(Data for the task Opens)

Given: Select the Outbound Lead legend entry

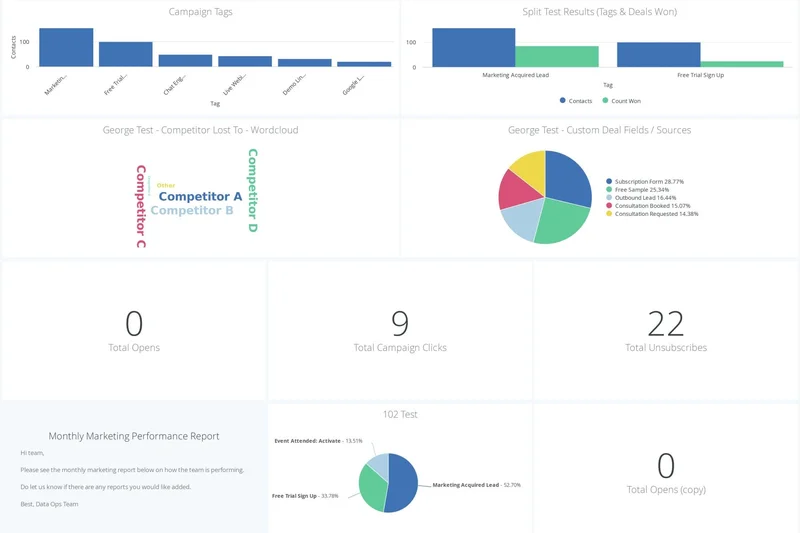Looking at the screenshot, I should click(645, 197).
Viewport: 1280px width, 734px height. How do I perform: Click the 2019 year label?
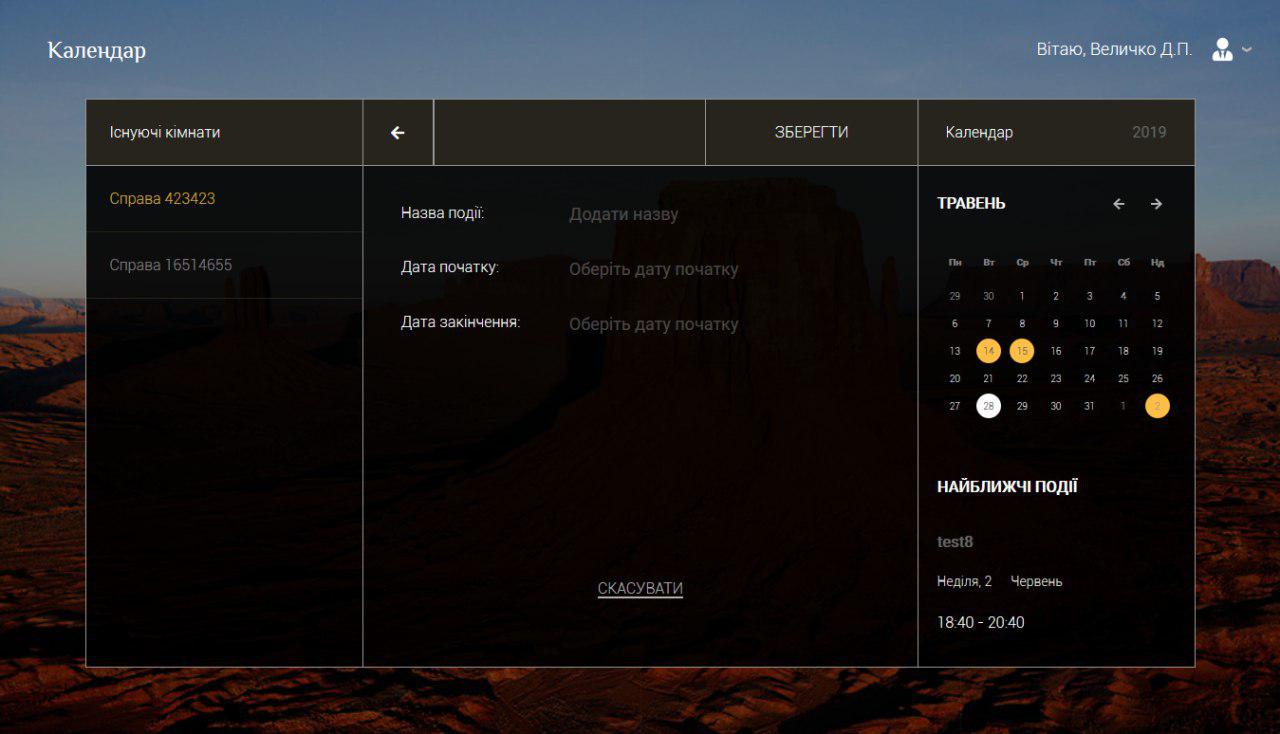click(x=1149, y=132)
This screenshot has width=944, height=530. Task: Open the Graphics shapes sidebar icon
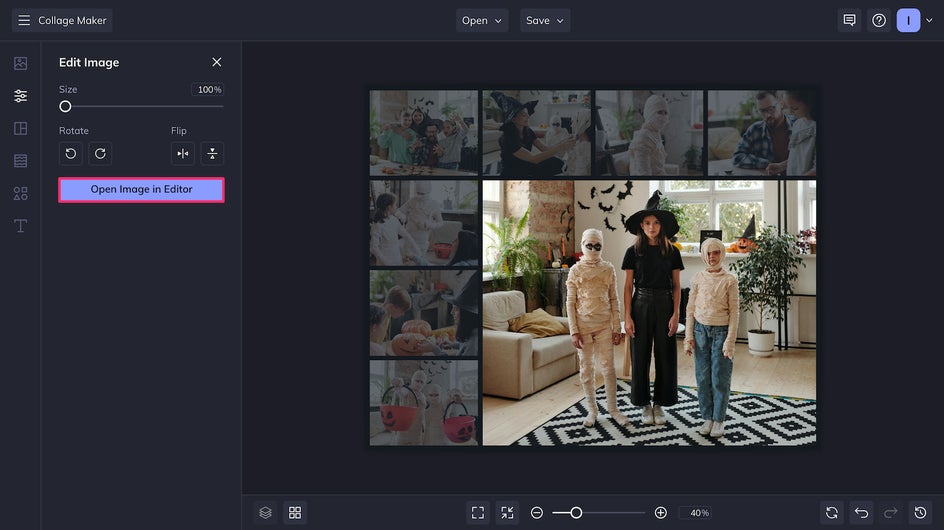20,193
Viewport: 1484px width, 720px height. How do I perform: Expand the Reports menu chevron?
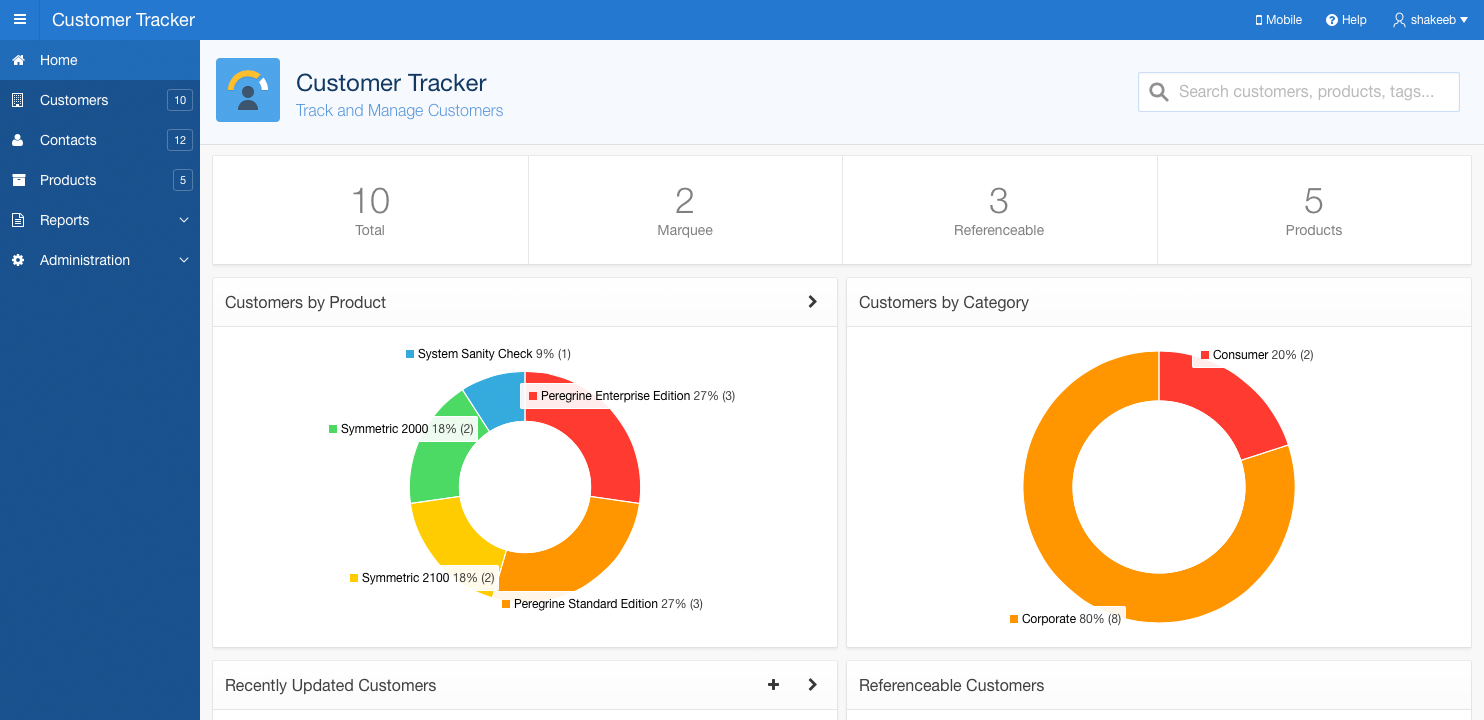[184, 220]
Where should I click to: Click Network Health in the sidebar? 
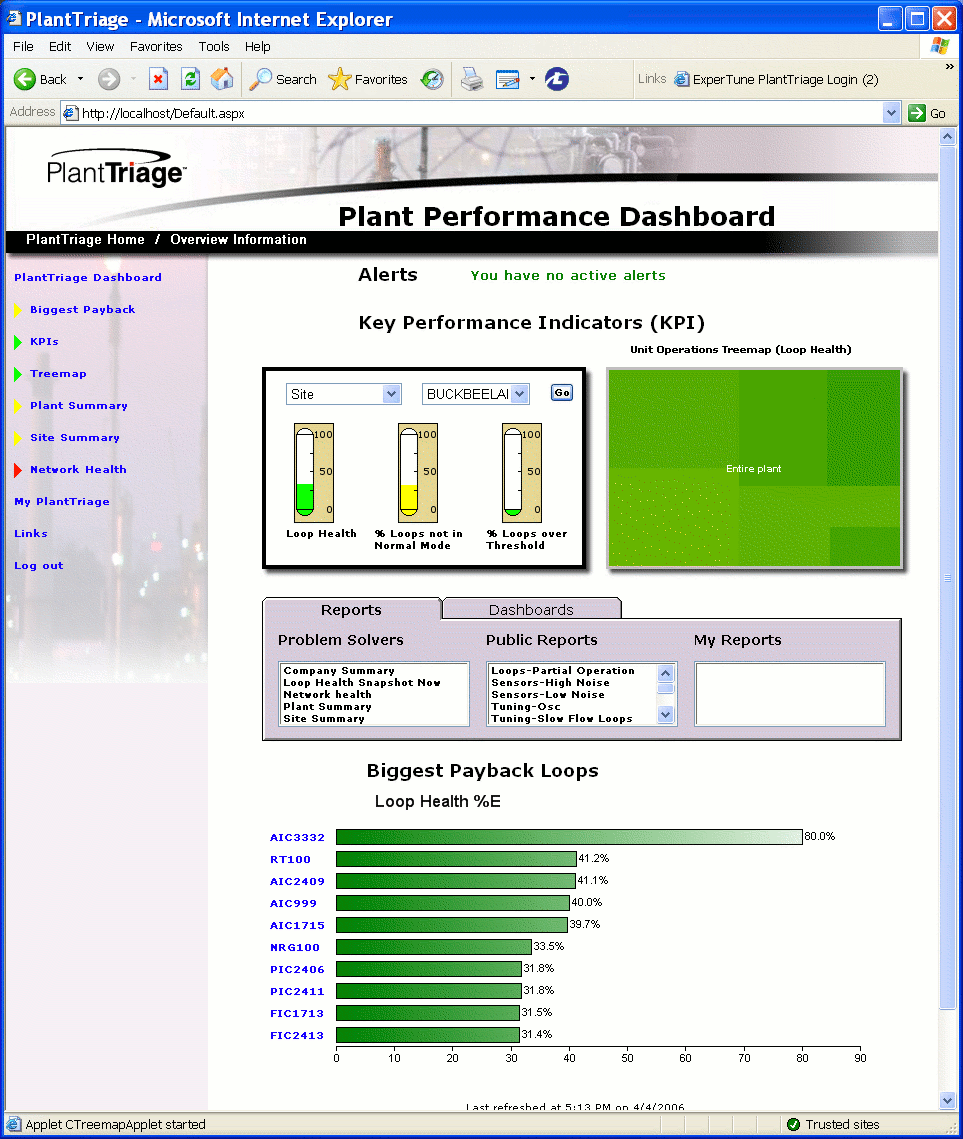tap(78, 469)
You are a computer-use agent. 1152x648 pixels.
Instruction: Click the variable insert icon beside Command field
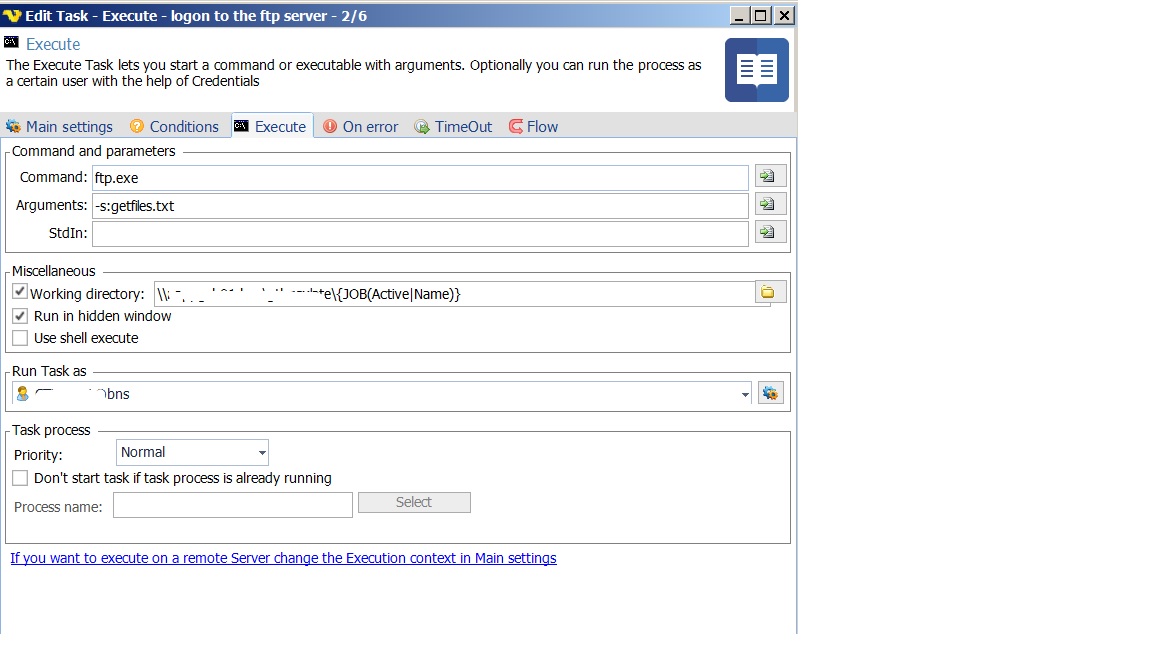(769, 177)
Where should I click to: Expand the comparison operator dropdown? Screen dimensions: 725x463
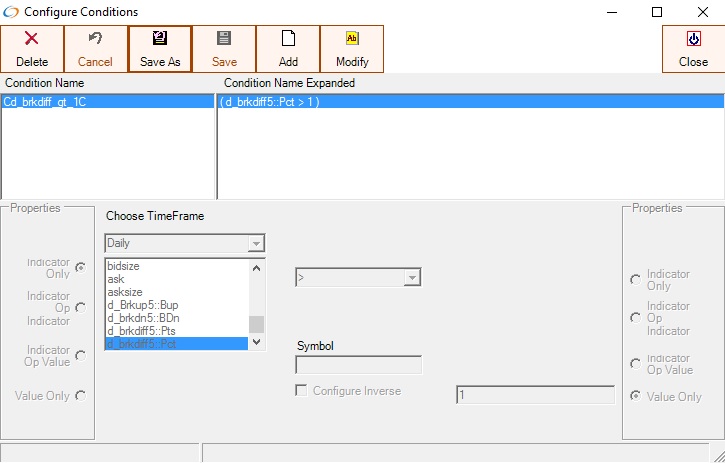click(x=412, y=278)
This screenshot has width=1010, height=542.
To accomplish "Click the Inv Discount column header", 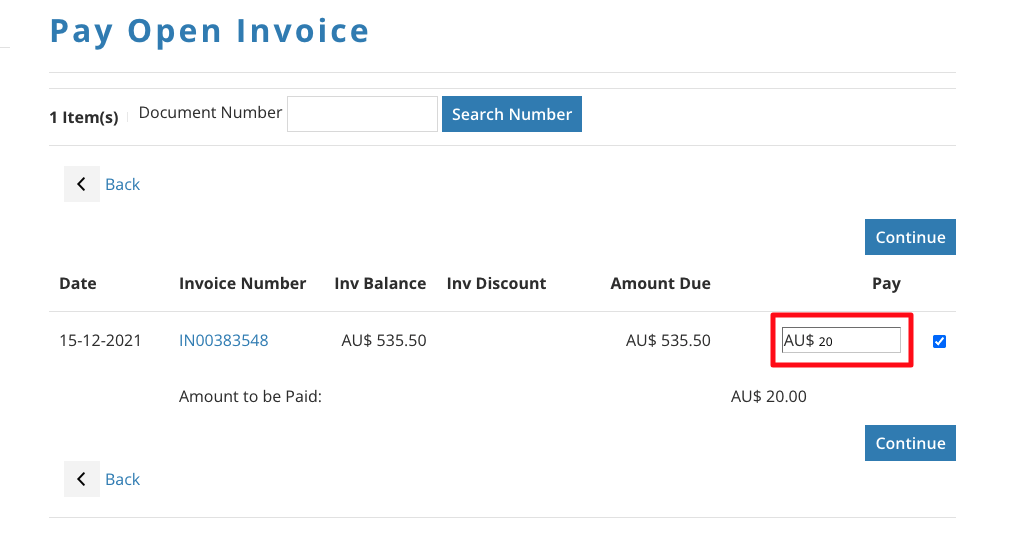I will 496,283.
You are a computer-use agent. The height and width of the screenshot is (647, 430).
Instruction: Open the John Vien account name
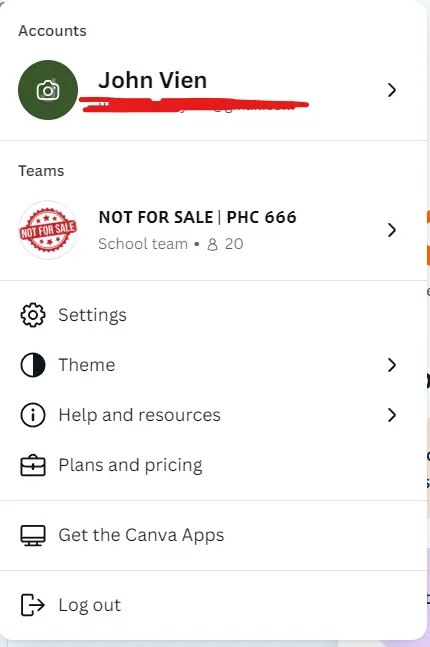pos(153,80)
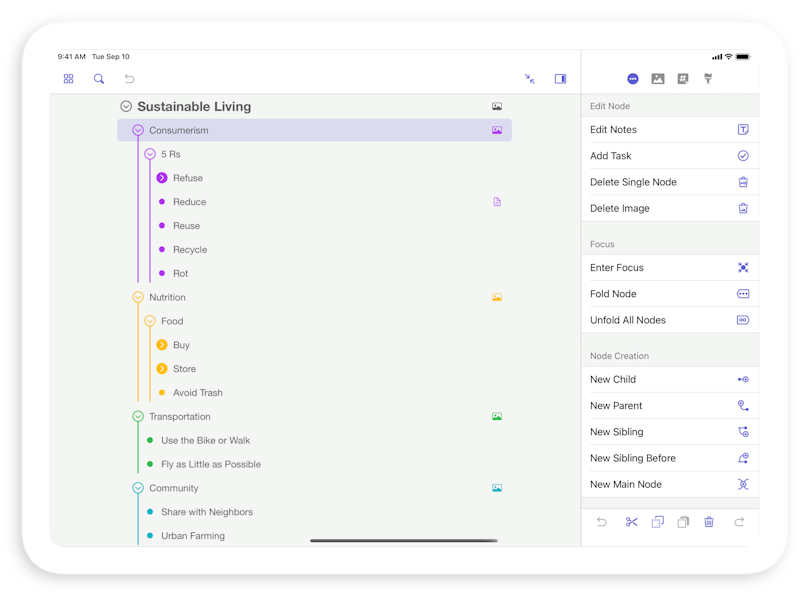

(Data for the task Closes)

Task directions:
Exclude the pictures, and output exactly the lines from the one with "You are a computer-use agent. The" through the last line of the records, both included.

Your response:
You are a computer-use agent. The height and width of the screenshot is (647, 430).
Instruction: Open the John Vien account name
pos(153,80)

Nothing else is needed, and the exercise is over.